§ **TRY IT**
A faithful copy is required. Print each line of the data exactly and omit the pictures.

(Items from a dataset)
# # # #

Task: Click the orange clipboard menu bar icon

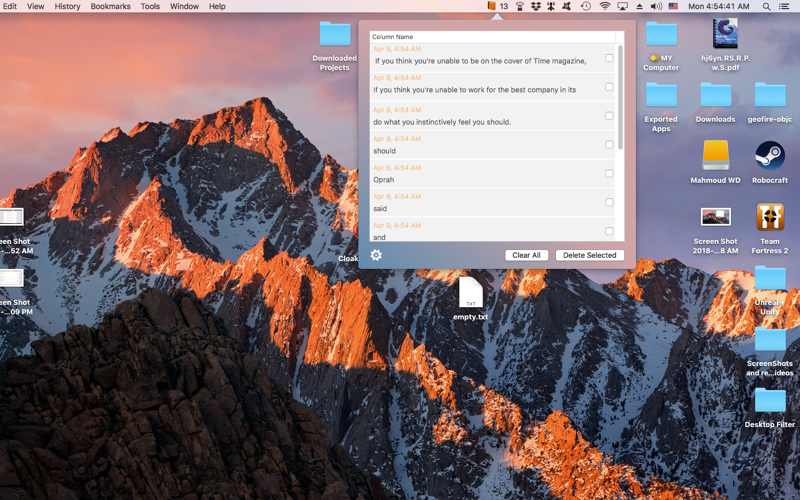Action: 492,6
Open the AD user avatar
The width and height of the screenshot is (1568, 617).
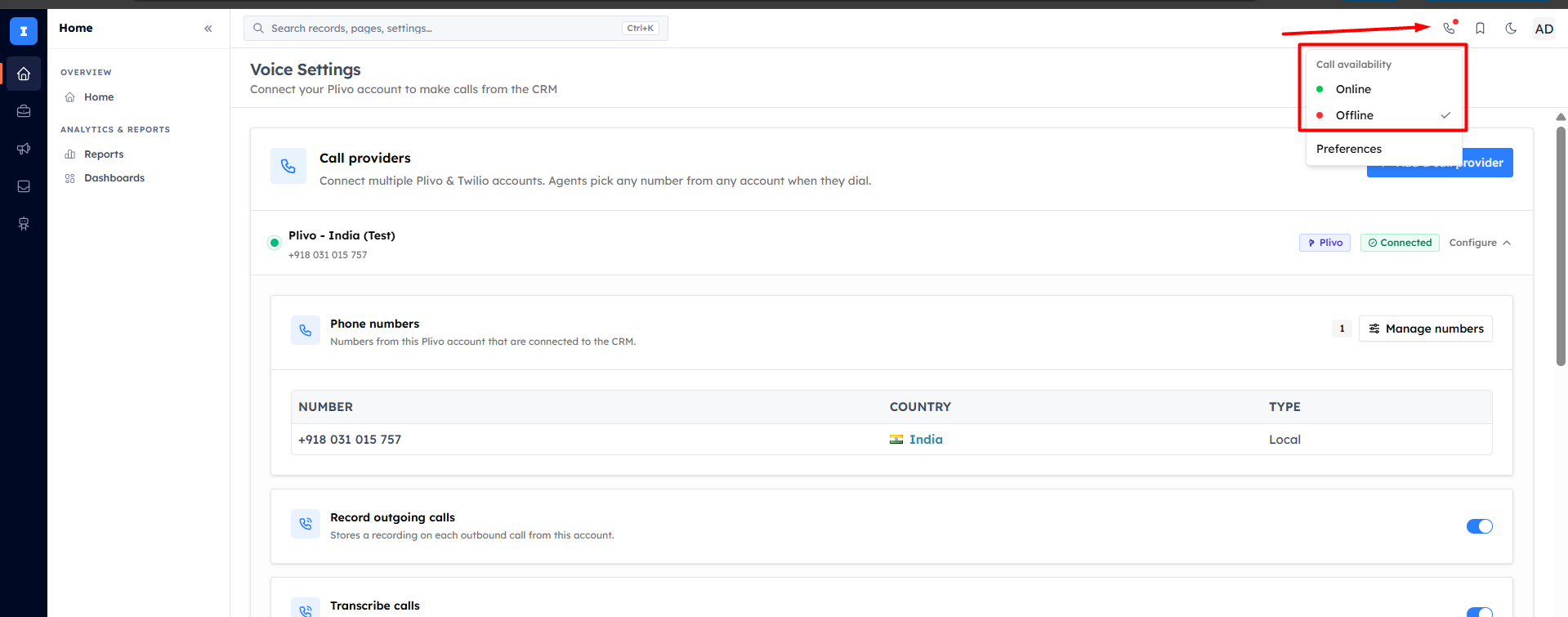pos(1543,29)
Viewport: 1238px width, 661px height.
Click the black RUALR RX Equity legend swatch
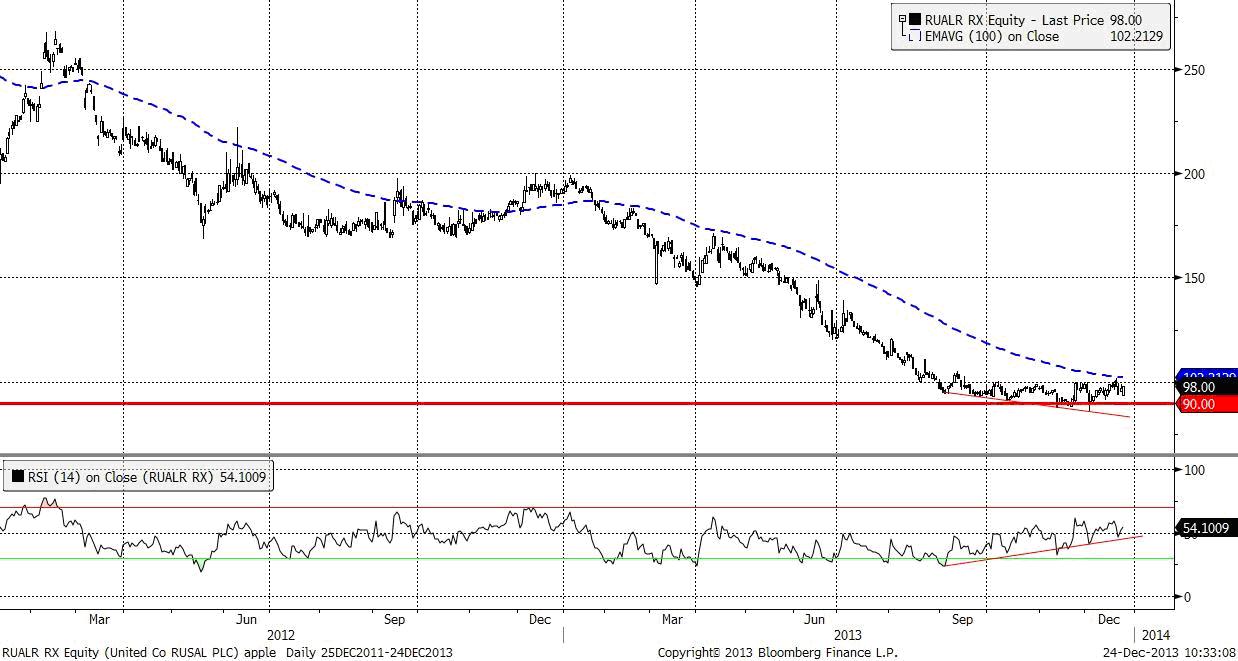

# # # #

§ **TASK OUTPUT**
Task: Click the orange clipboard menu bar icon

Action: 492,6
Open the AD user avatar
The width and height of the screenshot is (1568, 617).
pos(1543,29)
Viewport: 1238px width, 661px height.
Click the black RUALR RX Equity legend swatch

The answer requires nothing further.